WHAT YOU NEED TO KNOW:
- A study revealed that the number of heart attack deaths has increased since the COVID-19 pandemic began.
- The increase was particularly pronounced in young people between the ages of 25 and 44.
- The study authors suggested that it could be because young people’s stronger immunity could also cause an excessive response to the virus.
A recent study has found that the number of deaths from heart attacks increased since the COVID-19 pandemic began.
The increase was more pronounced in people aged between 25 and 44. A 29.9% relative increase in heart attack deaths (about 30% higher than the predicted number) was observed in this age group over the first two years of the pandemic.
Cardiologist Dr. Susan Cheng, a study co-author, told TODAY, “Young people are obviously not really supposed to die of heart attack. They’re not really supposed to have heart attacks at all.”
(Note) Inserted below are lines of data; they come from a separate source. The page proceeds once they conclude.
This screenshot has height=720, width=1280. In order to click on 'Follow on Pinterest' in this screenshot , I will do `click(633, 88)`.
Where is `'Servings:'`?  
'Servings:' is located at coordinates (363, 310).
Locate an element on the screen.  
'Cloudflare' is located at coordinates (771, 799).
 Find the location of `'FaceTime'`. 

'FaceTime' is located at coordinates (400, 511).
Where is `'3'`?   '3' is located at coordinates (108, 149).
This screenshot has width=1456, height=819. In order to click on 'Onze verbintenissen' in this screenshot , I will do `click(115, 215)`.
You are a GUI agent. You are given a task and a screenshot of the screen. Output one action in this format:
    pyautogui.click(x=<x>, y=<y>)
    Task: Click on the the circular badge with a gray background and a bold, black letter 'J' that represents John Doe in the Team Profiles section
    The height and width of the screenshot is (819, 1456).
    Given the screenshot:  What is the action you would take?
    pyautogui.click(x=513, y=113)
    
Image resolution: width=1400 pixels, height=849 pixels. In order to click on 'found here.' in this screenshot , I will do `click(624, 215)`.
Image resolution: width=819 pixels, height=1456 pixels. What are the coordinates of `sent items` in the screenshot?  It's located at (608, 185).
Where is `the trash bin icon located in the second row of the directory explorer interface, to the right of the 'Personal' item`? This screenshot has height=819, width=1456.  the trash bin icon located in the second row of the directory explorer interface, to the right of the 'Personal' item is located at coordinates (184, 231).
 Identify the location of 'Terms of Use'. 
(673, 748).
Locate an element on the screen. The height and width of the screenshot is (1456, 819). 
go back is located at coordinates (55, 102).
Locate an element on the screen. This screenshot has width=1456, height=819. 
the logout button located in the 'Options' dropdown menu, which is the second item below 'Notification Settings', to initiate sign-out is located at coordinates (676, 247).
The relative increase in heart attack deaths among adults between 45 and 64 was 19.6%, and 13.7% for adults 65 and older.
This increase also coincided with COVID-19 surges in the country. Los Angeles County paramedic Romeo Robles told TODAY that such surges would often lead to an increase in emergency calls related to heart issues, even among young people.
Cheng pointed out that the connection is surely “more than coincidental,” since COVID-19 can have a significant impact on the cardiovascular system. She said that the illness appears to increase “the stickiness of the blood,” the probability of “blood clot formation,” blood pressure spikes, and “an overwhelming stress.”
While the reason for the increased rate in young people is still unclear, the study authors posited a theory. Cheng said that young people were more likely to have stronger immune systems which could also lead to an excessive response to the virus.
A February 2022 study of over 150,000 individuals with COVID-19 revealed that COVID-19 survivors are at “substantial” risk of developing heart disease even a year after infection, regardless of their symptoms’ severity and risk factors.
Physician-scientist Dr. Ziyad Al-Aly, a study co-author, estimated that around 4% of people who had COVID-19 will develop a heart issue that ranges from an irregular heartbeat and inflammation to heart attacks and heart failure.
The risk also increases with each COVID-19 infection an individual experiences.
If you have been infected before, especially multiple times, Cheng advised improving your health and monitoring your risk factors, such as blood sugar, blood pressure, and cholesterol.
Heart attack signs to look out for include: pain, discomfort, or pressure in the chest area; pain or discomfort in the neck, jaw, or back; cold sweat; weakness, light-headedness, or fainting; and shortness of breath.
The study noted that the number of heart attacks has been previously decreasing in the country, but the trend increased again since the pandemic.